Required action:
Please print, exactly, only the lines in the entries below from the line that has "The height and width of the screenshot is (482, 691)." through the line that has "This screenshot has width=709, height=372.". Pictures don't go in.
_ _ _ _
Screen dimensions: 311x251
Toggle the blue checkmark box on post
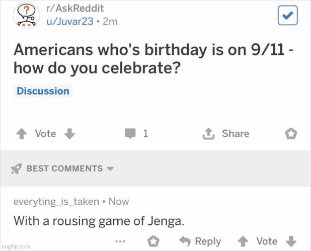[287, 16]
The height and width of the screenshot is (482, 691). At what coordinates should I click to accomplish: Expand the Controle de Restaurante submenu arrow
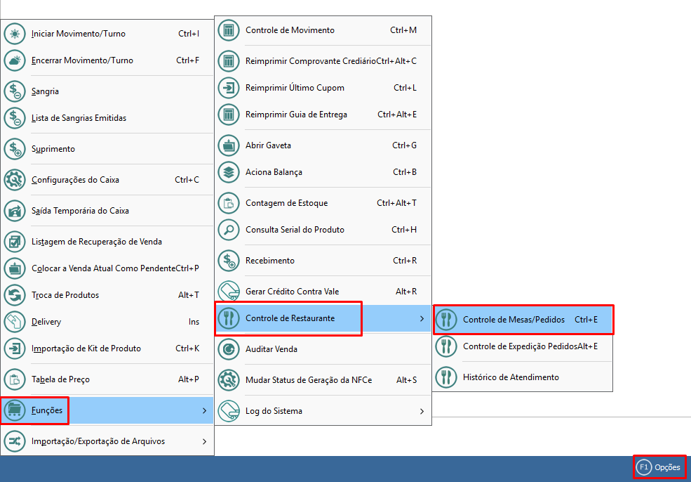[421, 319]
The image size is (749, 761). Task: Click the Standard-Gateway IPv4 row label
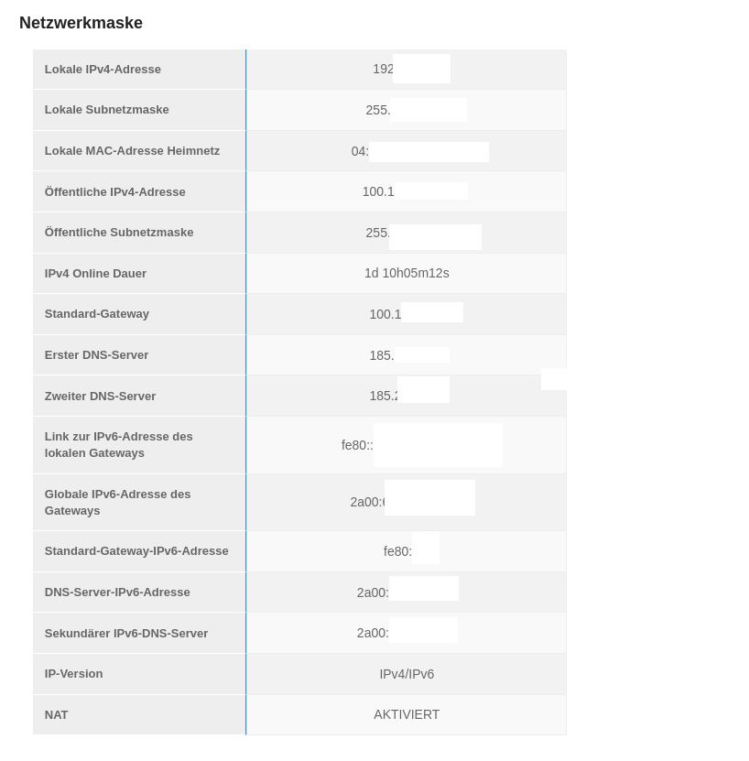(96, 314)
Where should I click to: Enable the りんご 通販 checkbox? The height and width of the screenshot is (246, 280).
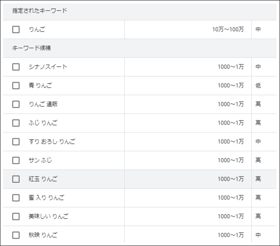point(16,104)
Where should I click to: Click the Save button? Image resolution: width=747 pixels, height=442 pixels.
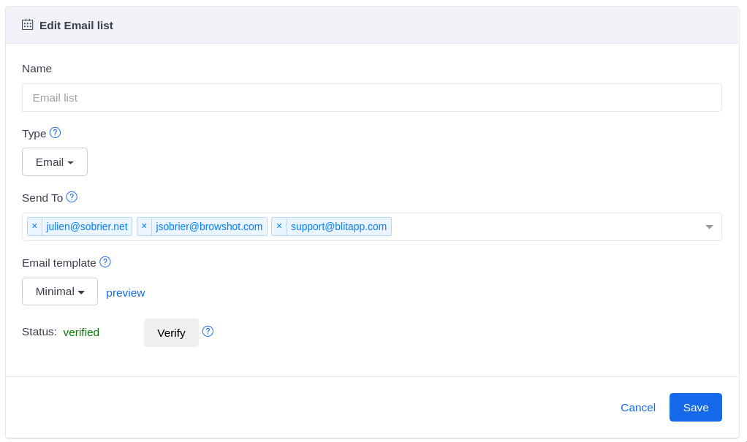pos(695,407)
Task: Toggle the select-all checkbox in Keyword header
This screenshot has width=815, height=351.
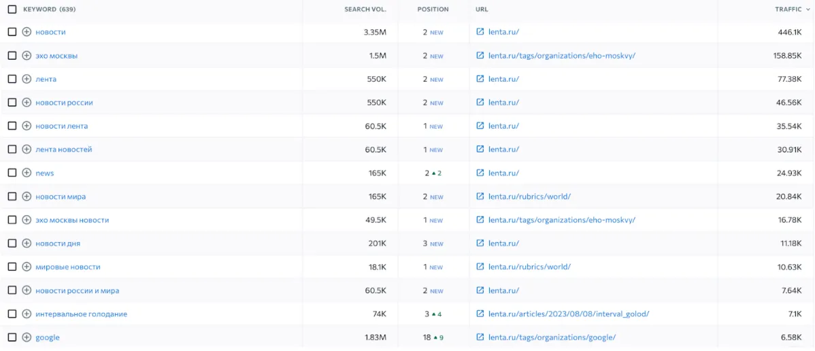Action: click(x=12, y=10)
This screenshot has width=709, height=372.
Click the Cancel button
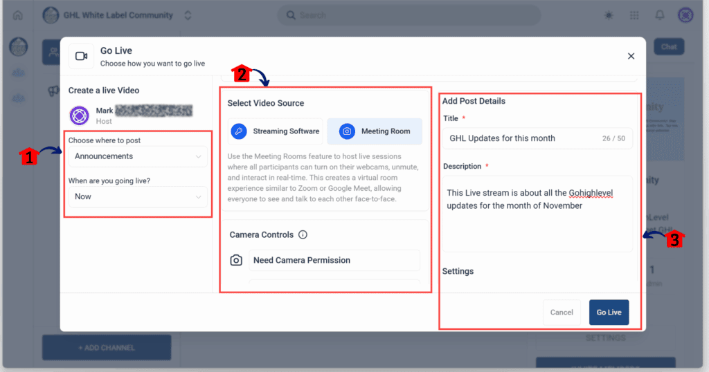pyautogui.click(x=562, y=312)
_ _ _ _
Result of this exercise:
The height and width of the screenshot is (482, 691). At what coordinates should I click to accomplish: Expand the Controle de Restaurante submenu arrow
[421, 319]
The image size is (749, 761). Task: Click the Standard-Gateway IPv4 row label
(96, 314)
Where should I click to: Enable the りんご 通販 checkbox? The height and width of the screenshot is (246, 280).
point(16,104)
Where should I click to: Click the Save button? Image resolution: width=747 pixels, height=442 pixels.
pos(695,407)
Task: Toggle the select-all checkbox in Keyword header
This screenshot has width=815, height=351.
Action: click(x=12, y=10)
This screenshot has width=709, height=372.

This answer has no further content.